State Drops Its Plan for Rehab Site
The state has abandoned a plan to house four developmentally disabled sex offenders at a group home in Phelan, handing a hard-fought victory to neighbors who had protested the proposal, officials said Tuesday.
The decision comes only two weeks after state officials responded to loud community protests over the home by promising to meet with Phelan residents about their concerns before opening it.
After meeting with a group of residents two weeks ago, state officials announced that the group home would include no one with a criminal background.
News that the state had killed the plan prompted the San Bernardino County Board of Supervisors to announce Tuesday that it would suspend plans to sue the state to halt the opening of the home.
County officials promised to file the legal challenge if the state tried to house developmentally disabled sex offenders anywhere else in the county.
The home -- the first of its kind in the state -- was to be run by Phoenix Programs Inc. of the Bay Area city of Concord. The firm received a contract from the Inland Regional Center, a state-funded nonprofit organization that works to rehabilitate developmentally disabled children and adults.
Developmentally disabled sex offenders are already housed in group homes throughout the state.
But the Phelan facility would have been the first group home to house that type of sex offender exclusively.
State officials have declined to describe the offenses committed by the proposed residents of the home.
The Inland Regional Center works to increase independence of people with such disabilities as mental retardation, cerebral palsy, epilepsy and autism.
Assemblywoman Sharon Runner (R-Lancaster), who has proposed legislation to impose restrictions on group homes for sex offenders, said she met Tuesday with the director of the Inland Regional Center and was assured that the Phelan home would not be used to house anyone who had a criminal background.

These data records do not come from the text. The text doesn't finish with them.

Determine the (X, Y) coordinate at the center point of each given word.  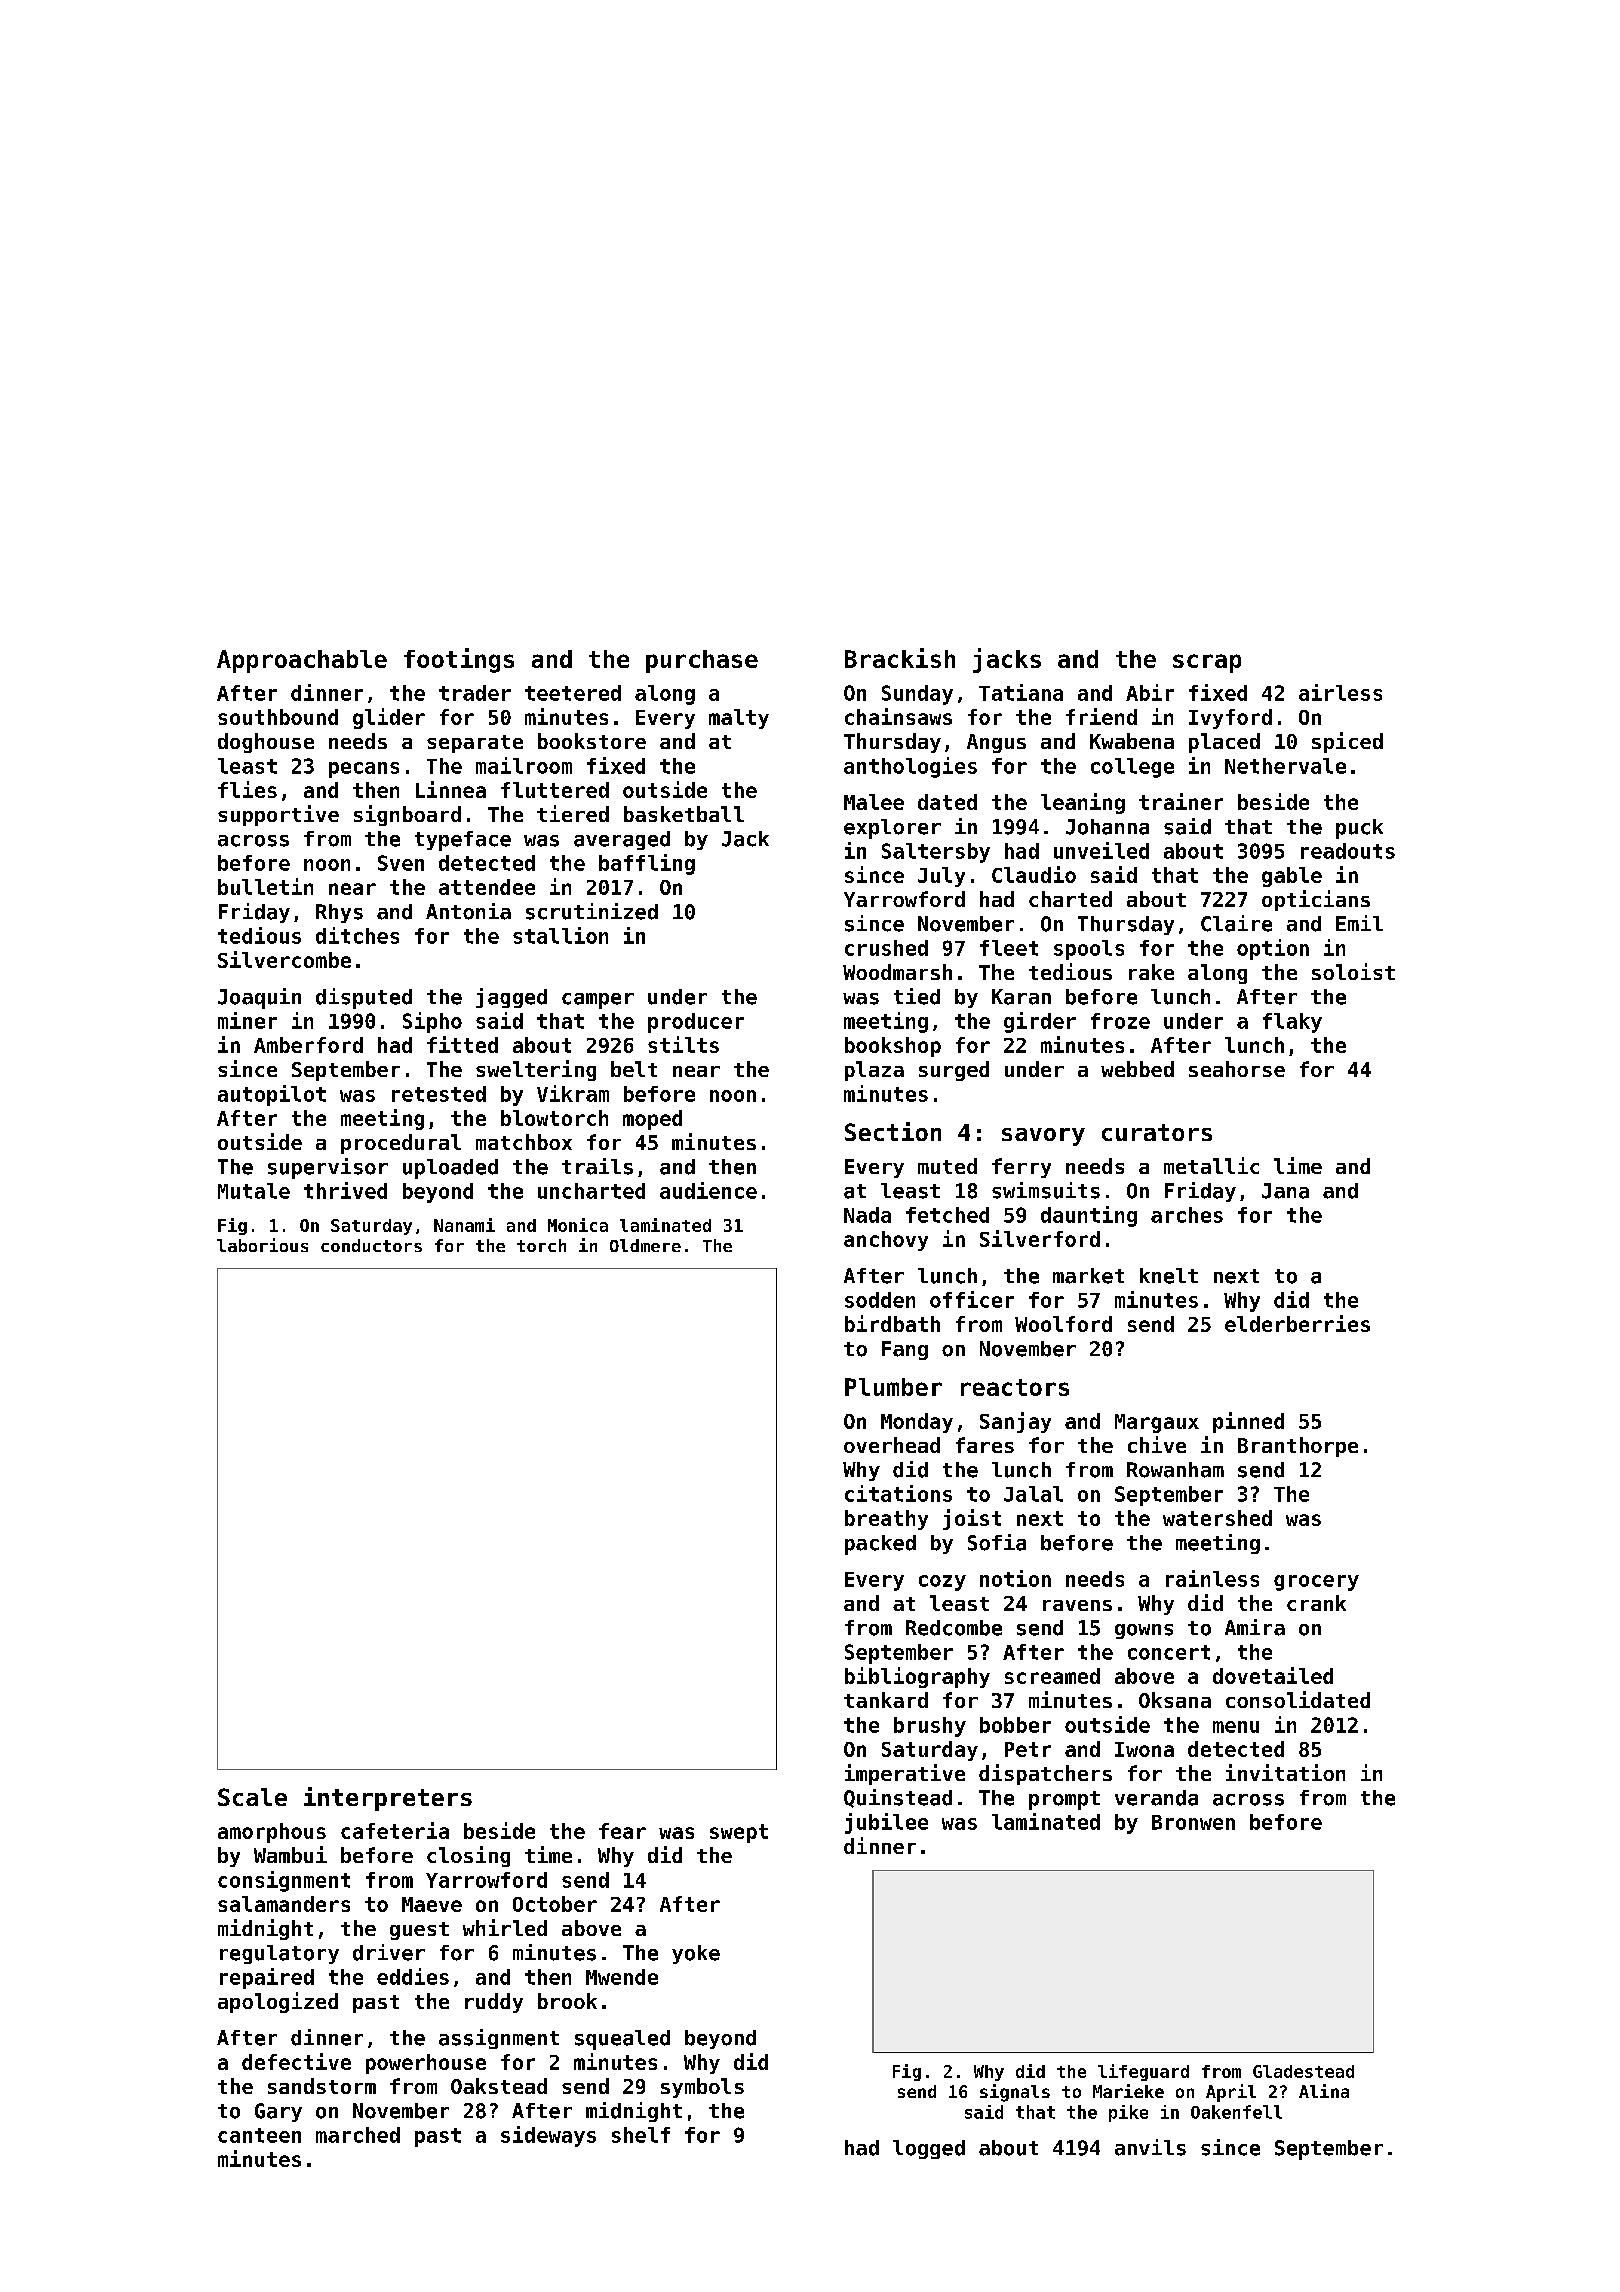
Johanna (1107, 827)
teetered (573, 693)
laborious (262, 1245)
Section (893, 1131)
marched (358, 2135)
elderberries (1297, 1323)
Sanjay (1015, 1422)
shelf (641, 2135)
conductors (371, 1245)
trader (475, 693)
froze (1120, 1021)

But Runner said she would remain vigilant to ensure that residents of the home did not pose a threat to neighbors.
Phelan residents also remain leery.
Representatives of the Inland Regional Center met two weeks ago with the Tri-Community Citizens Watch, a Phelan citizens organization, to discuss the future of the group home.
Corina Deleon, chief of community services for the center, wrote to the group last week, saying the facility had “elected not to place the proposed clientele nor any registered sex offenders in the home.”
Lisa Cullinane, spokeswoman for Tri-Community, said she still worried that the Inland Regional Center might try to use the Phelan home to house developmentally disabled people who had committed criminal acts but had not been convicted or were not registered sex offenders.
“They can still put non-registered sex offenders there,” Cullinane said. “Those are the ones that are even scarier, because they don’t have to be tracked by police.”
She said her group would feel safe living near the home on Flowerfield Street only if the state agreed to sell it for use as a private residence.
“The ideal solution would be for them to get out of Dodge and leave us alone,” she said.
The group home, off a dirt road, was scheduled to open March 8 but has remained empty since the protests began. Phelan residents, sitting on lawn chairs and sleeping bags, continue to watch the home and say the proposed residents would pose a threat to their children and families.
The county had threatened to sue the state Department of Developmental Services and Phoenix of Concord, charging that the proposed home was in fact a “criminal detention facility” and should not be opened using a state law meant to establish group homes for the disabled.
Under state law, local counties and cities are barred from requiring a special permit or variance for a group home serving six or fewer people.
Runner’s legislation would bar two or more sex offenders from living together and require the owners or operators of any group home that housed a sex offender to notify the local city or government agency.
The Assembly’s Public Safety Committee is scheduled to consider the measure April 13.